(Stored data)
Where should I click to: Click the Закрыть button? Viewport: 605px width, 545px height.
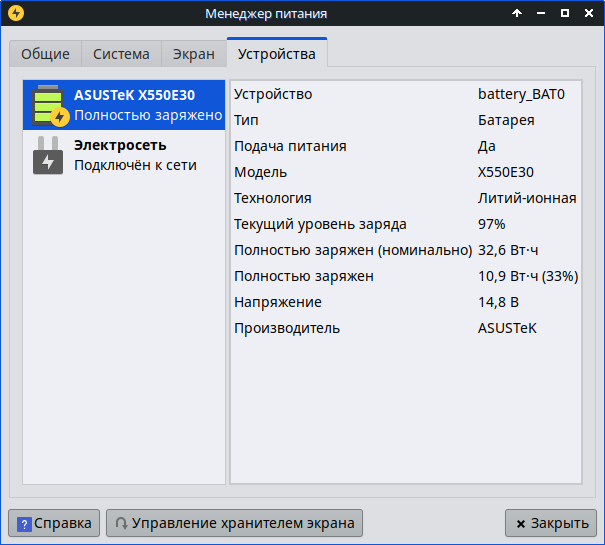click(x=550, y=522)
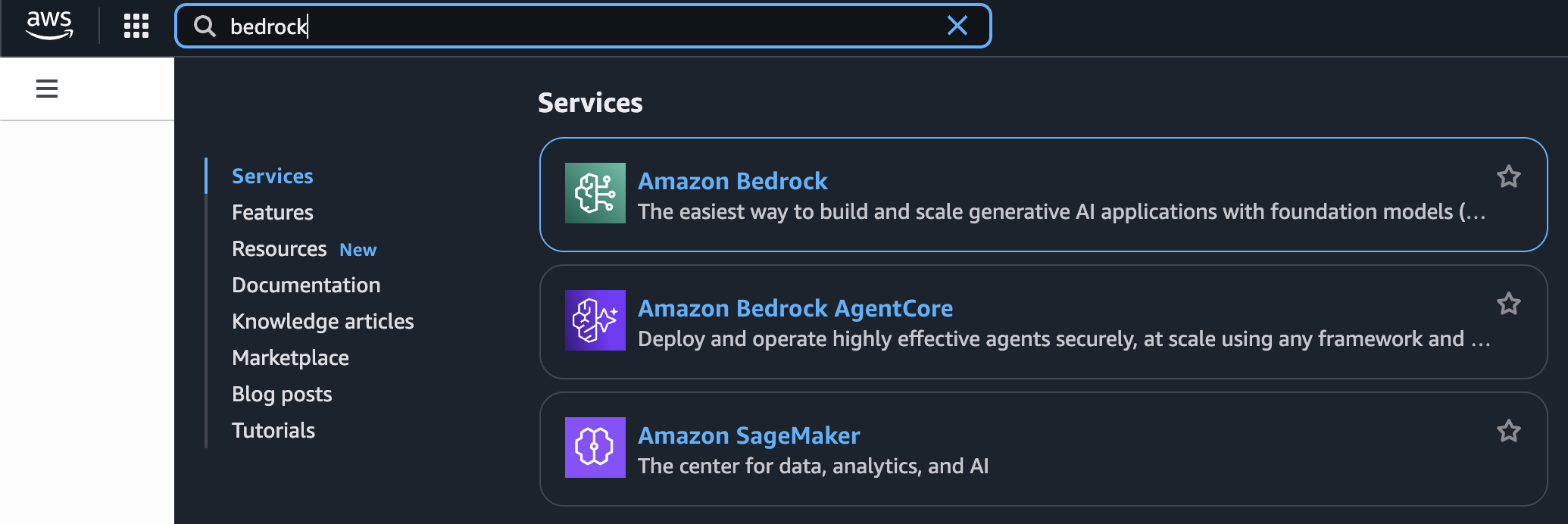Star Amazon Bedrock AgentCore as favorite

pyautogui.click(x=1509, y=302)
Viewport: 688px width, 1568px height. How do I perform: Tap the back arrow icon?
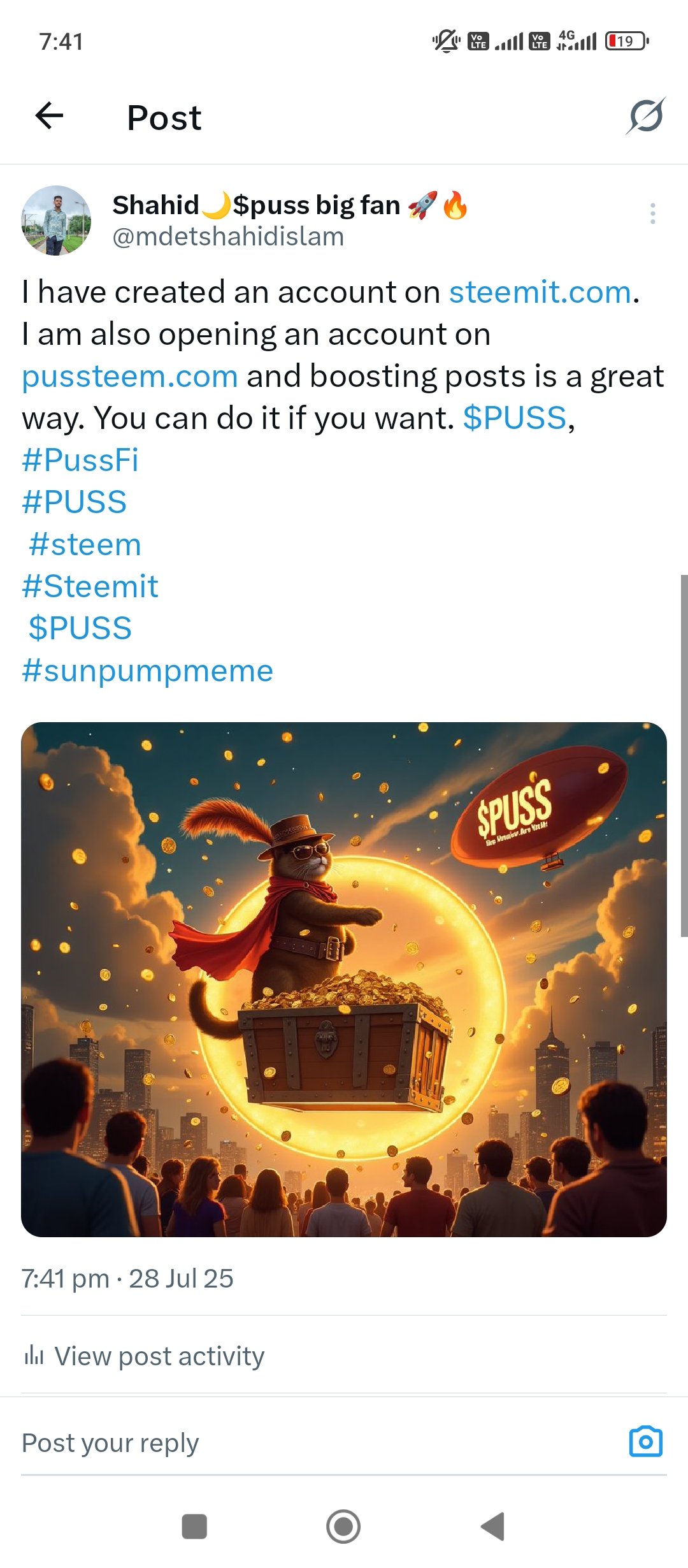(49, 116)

• **Assignment**: Copy every line above exactly; images stay out.

• **Answer section**:
Where should I click to: Click the Закрыть button? Viewport: 605px width, 545px height.
click(x=550, y=522)
Star Amazon Bedrock AgentCore as favorite

pyautogui.click(x=1509, y=302)
Viewport: 688px width, 1568px height. How do I perform: Tap the back arrow icon?
(49, 116)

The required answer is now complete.